* [Exercise details]: Please look for the string "agent" below and report every line in which it occurs.

(Provided data)

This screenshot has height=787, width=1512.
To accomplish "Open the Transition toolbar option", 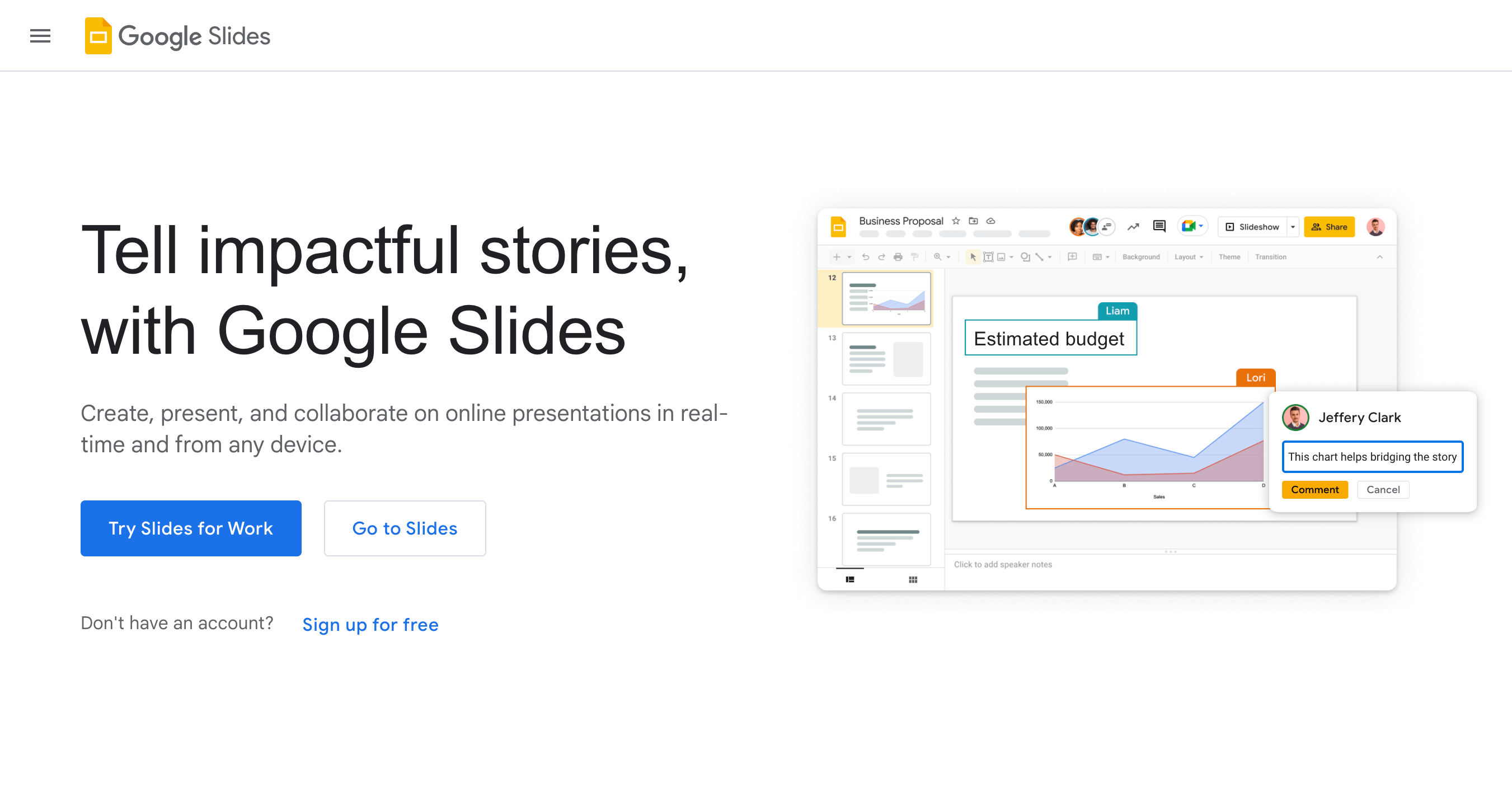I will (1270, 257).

(End Provided data)
(Provided data)

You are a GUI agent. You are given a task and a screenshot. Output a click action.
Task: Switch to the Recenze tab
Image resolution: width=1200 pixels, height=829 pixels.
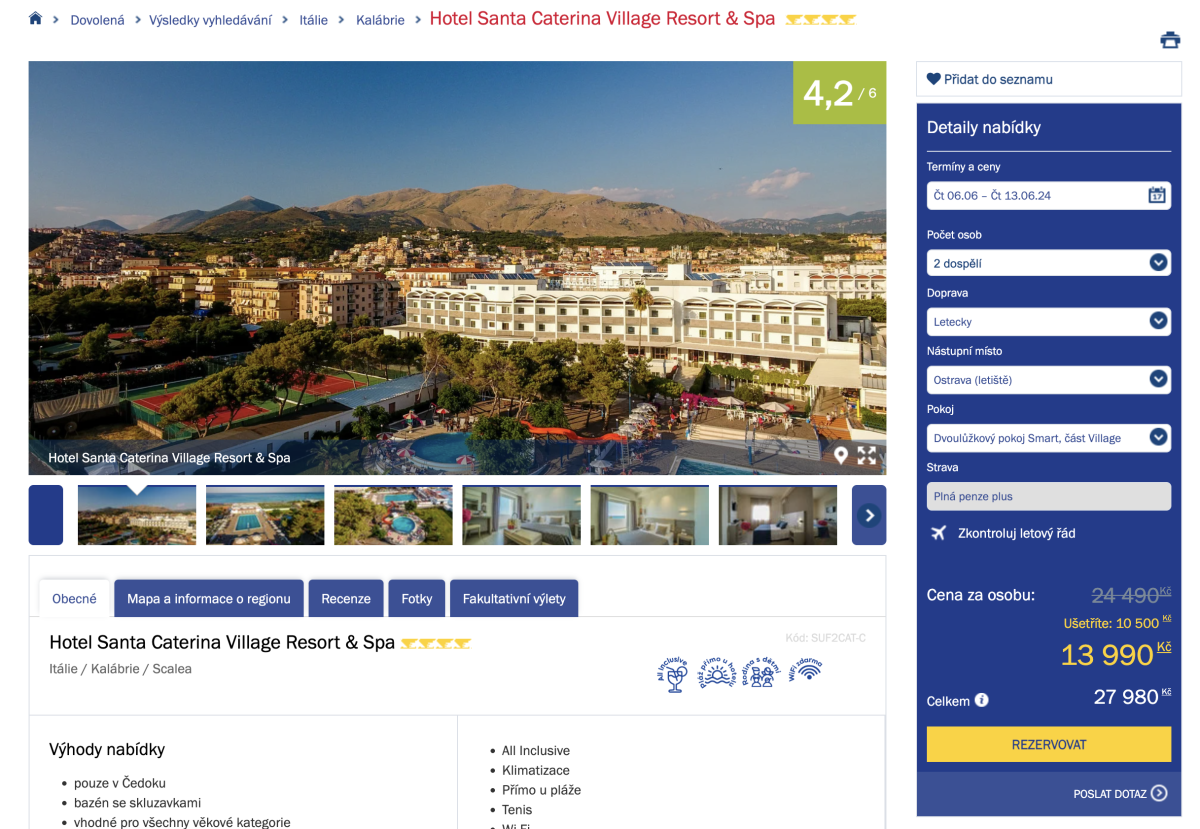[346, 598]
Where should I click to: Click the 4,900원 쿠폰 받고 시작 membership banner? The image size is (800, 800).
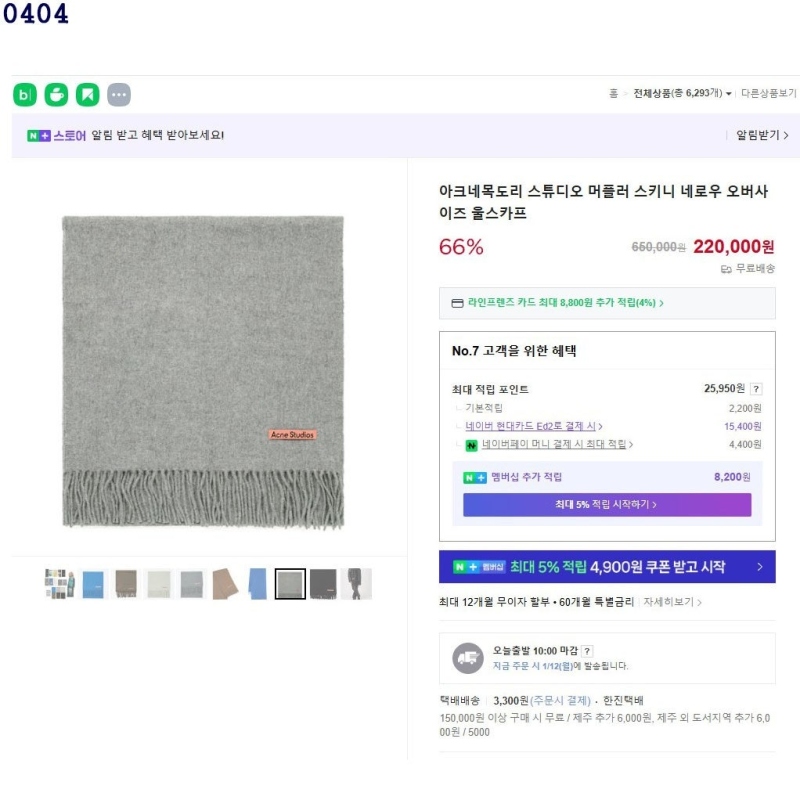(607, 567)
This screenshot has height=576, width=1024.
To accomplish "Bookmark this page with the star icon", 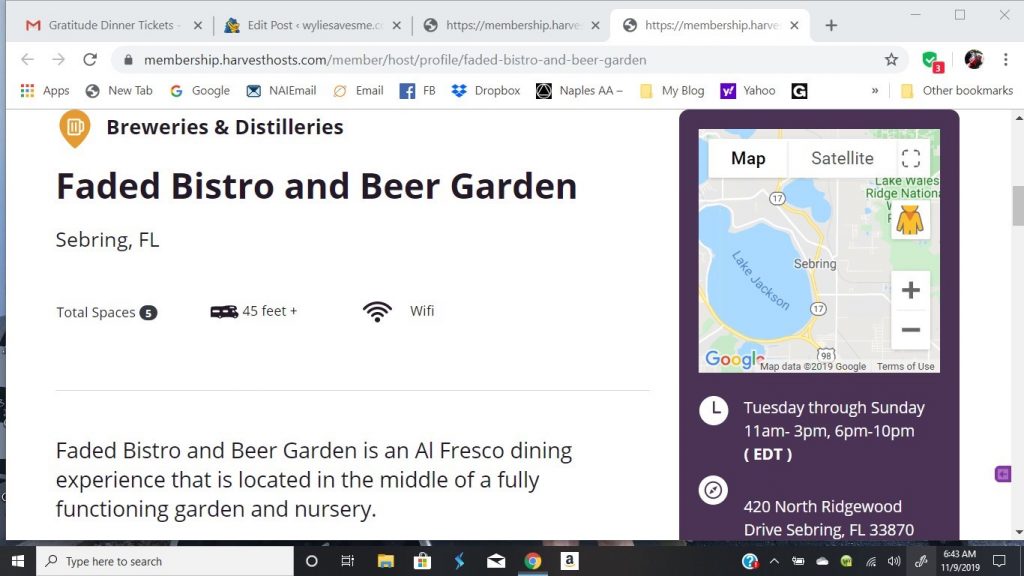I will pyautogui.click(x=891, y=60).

(End Provided data)
(Provided data)

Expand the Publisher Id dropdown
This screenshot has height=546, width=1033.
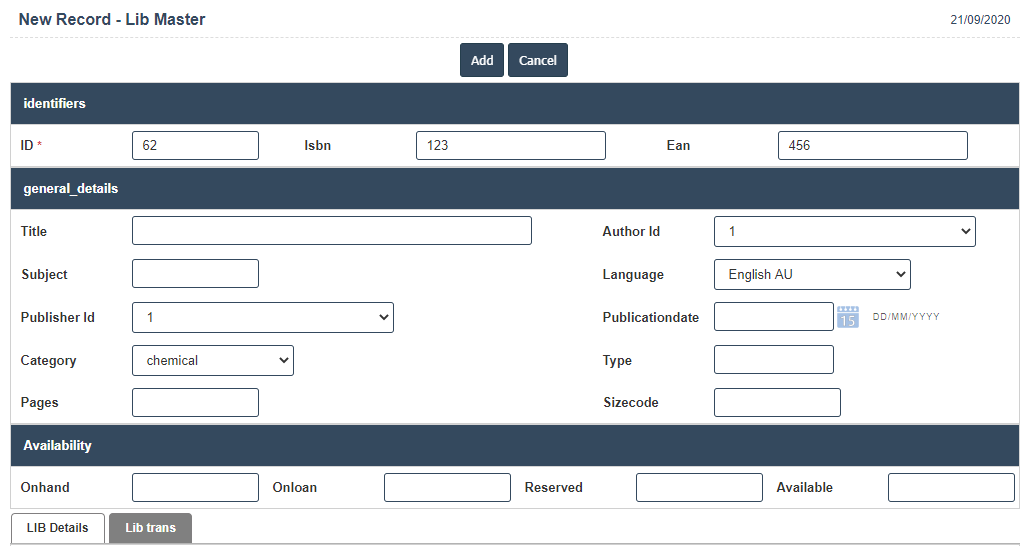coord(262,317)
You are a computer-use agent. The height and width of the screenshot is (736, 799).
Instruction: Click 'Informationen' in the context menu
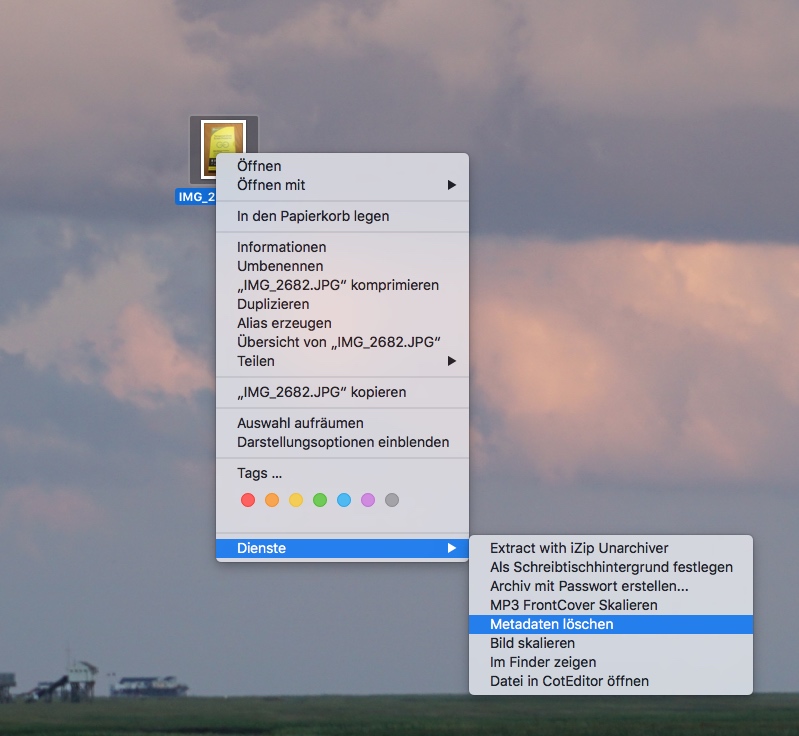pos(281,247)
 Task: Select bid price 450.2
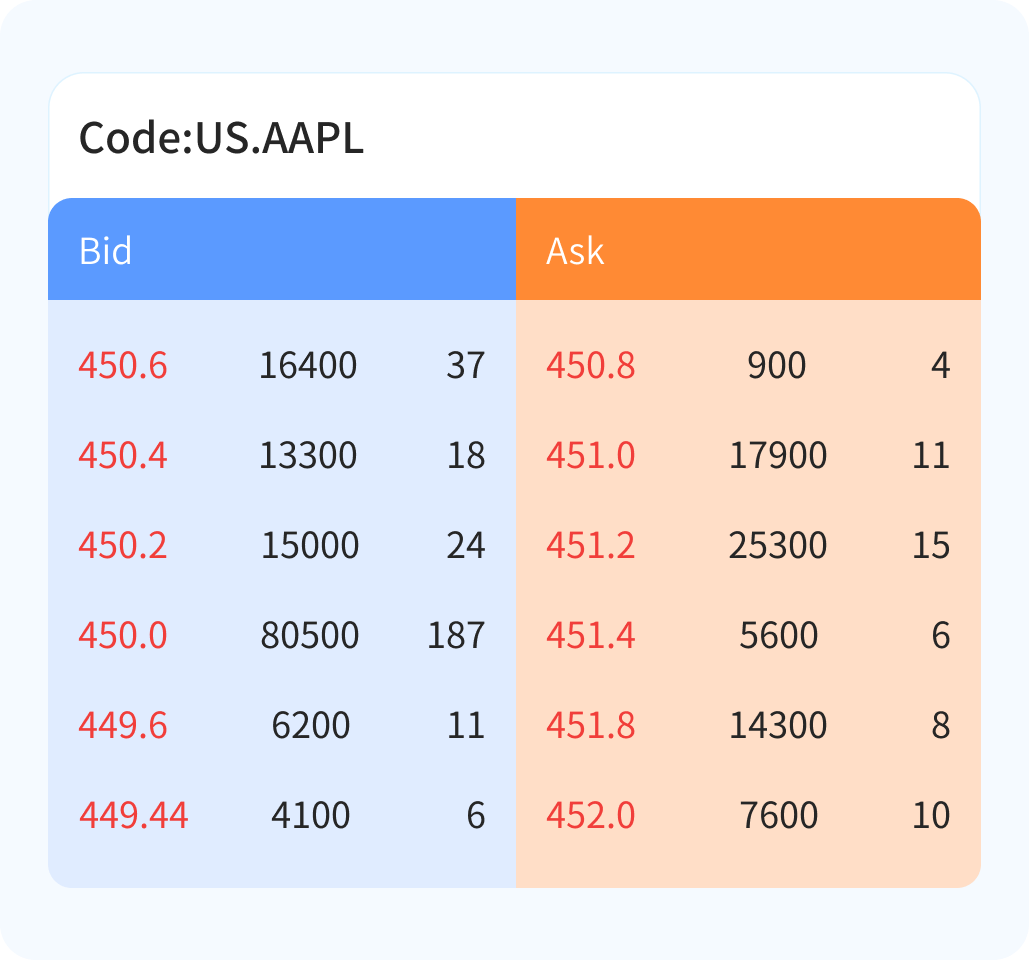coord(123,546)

(End Provided data)

* [Task response]:
You are a GUI agent. You are given a task and a screenshot. Output a click action.
You are a computer-use agent. The height and width of the screenshot is (736, 799).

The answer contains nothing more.